◆ **What you have to do**
Retype the whole listing verbatim and keep the pictures out of it.

◆ **Records shown**
────

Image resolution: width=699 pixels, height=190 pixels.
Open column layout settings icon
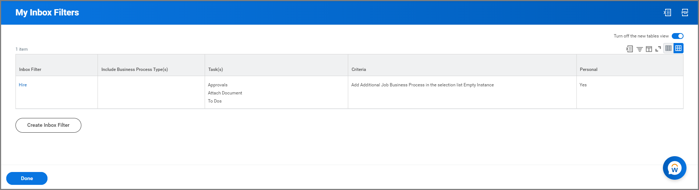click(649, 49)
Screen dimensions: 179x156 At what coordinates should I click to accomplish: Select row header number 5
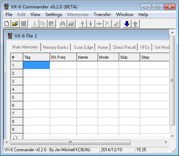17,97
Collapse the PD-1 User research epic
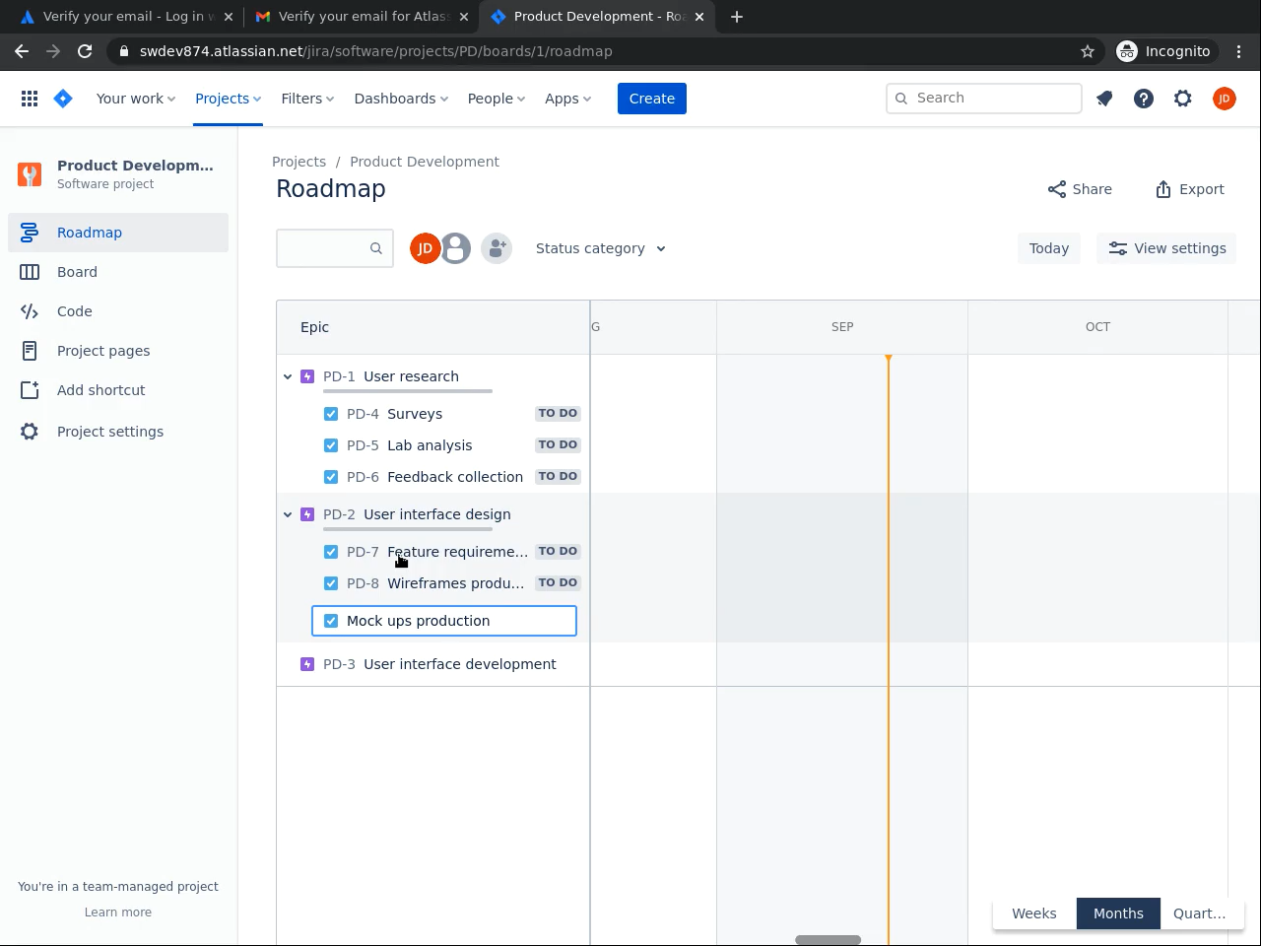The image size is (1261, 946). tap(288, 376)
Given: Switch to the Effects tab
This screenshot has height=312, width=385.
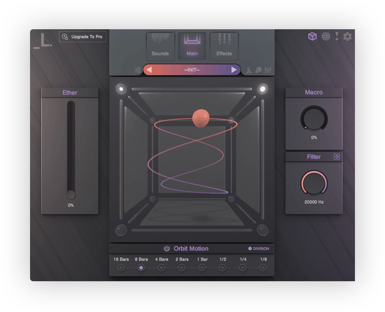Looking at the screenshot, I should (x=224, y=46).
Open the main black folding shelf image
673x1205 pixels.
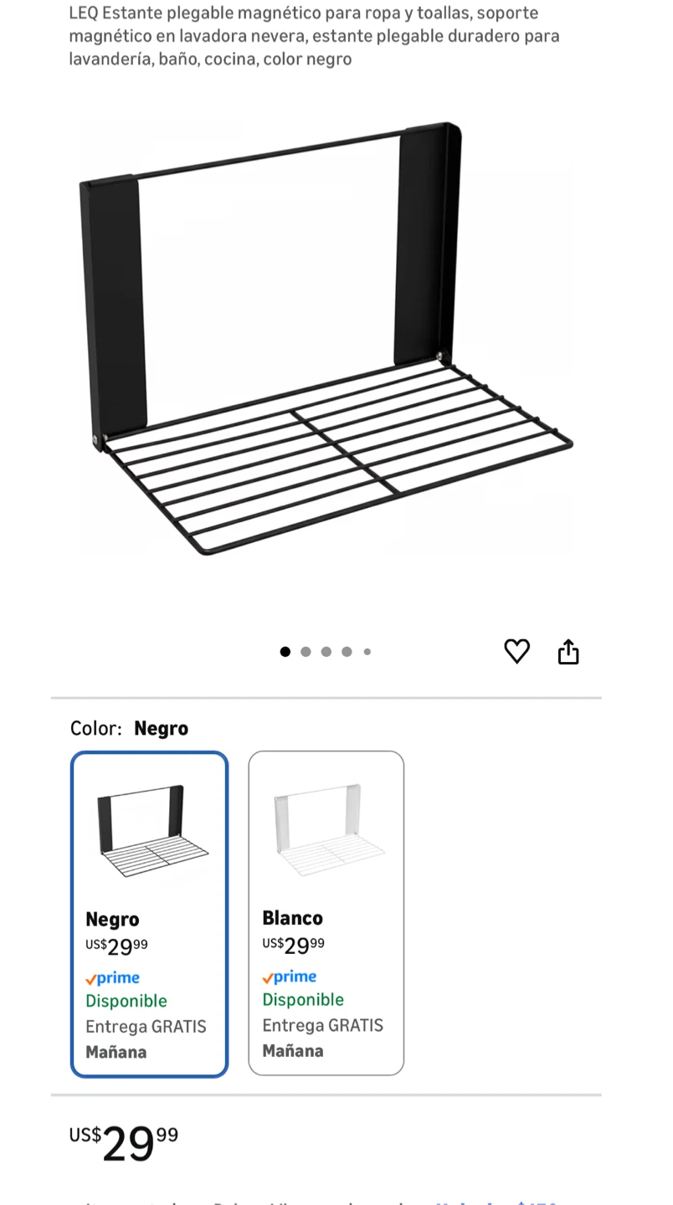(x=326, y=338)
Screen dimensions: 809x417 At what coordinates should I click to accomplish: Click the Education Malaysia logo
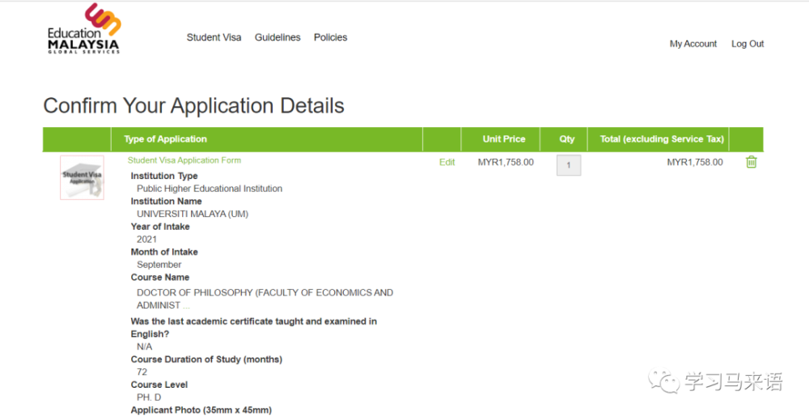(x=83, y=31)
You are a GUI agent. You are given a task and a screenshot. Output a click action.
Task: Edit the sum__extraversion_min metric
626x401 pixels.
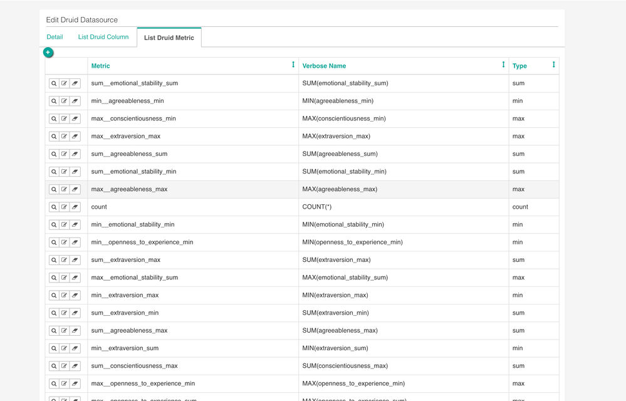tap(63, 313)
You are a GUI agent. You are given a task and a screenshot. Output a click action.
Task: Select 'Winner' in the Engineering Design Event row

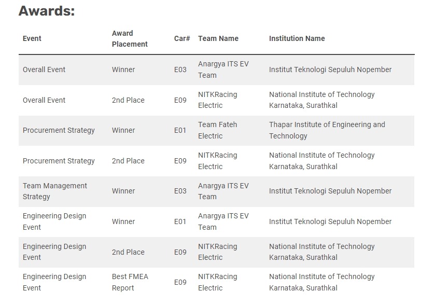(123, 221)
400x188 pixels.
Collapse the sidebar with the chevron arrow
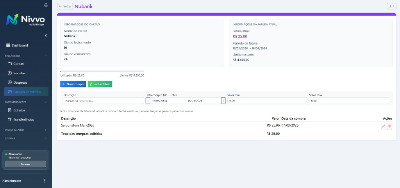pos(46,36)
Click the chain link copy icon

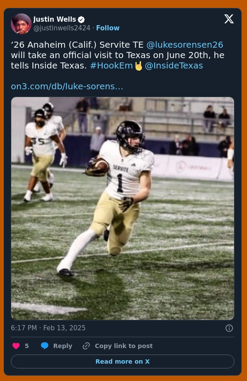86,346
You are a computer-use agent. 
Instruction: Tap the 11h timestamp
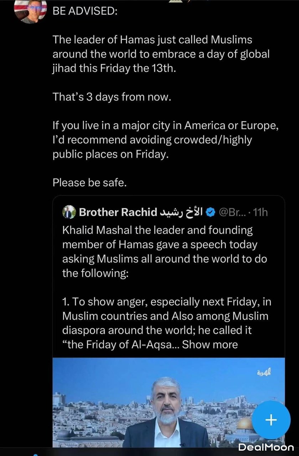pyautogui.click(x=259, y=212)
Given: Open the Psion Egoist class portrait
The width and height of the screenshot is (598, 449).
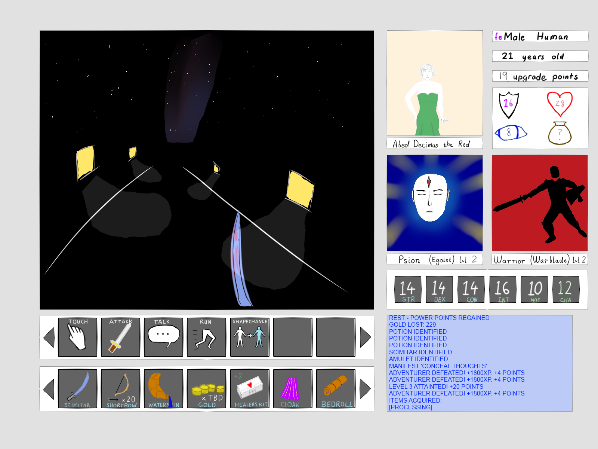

────

◆ **Answer box**
Image resolution: width=699 pixels, height=190 pixels.
Open column layout settings icon
click(649, 49)
Screen dimensions: 179x156 At what coordinates should I click to accomplish: Select row header number 5
17,97
Collapse the PD-1 User research epic
The image size is (1261, 946). tap(288, 376)
Given: Switch to the Effects tab
This screenshot has height=312, width=385.
Looking at the screenshot, I should (x=224, y=46).
Open the main black folding shelf image
673x1205 pixels.
(x=326, y=338)
Screen dimensions: 809x417 At what coordinates should I click to accomplish: Click the Education Malaysia logo
(x=83, y=31)
You are a GUI agent. You are given a task and a screenshot. Output a click action.
Task: Edit the sum__extraversion_min metric
626x401 pixels.
tap(63, 313)
You are a GUI agent. You are given a task and a screenshot. Output a click action.
Task: Select 'Winner' in the Engineering Design Event row

(123, 221)
400x188 pixels.
Collapse the sidebar with the chevron arrow
pos(46,36)
Click the chain link copy icon

86,346
You are a computer-use agent. 
Instruction: Tap the 11h timestamp
pyautogui.click(x=259, y=212)
Given: Open the Psion Egoist class portrait
The width and height of the screenshot is (598, 449).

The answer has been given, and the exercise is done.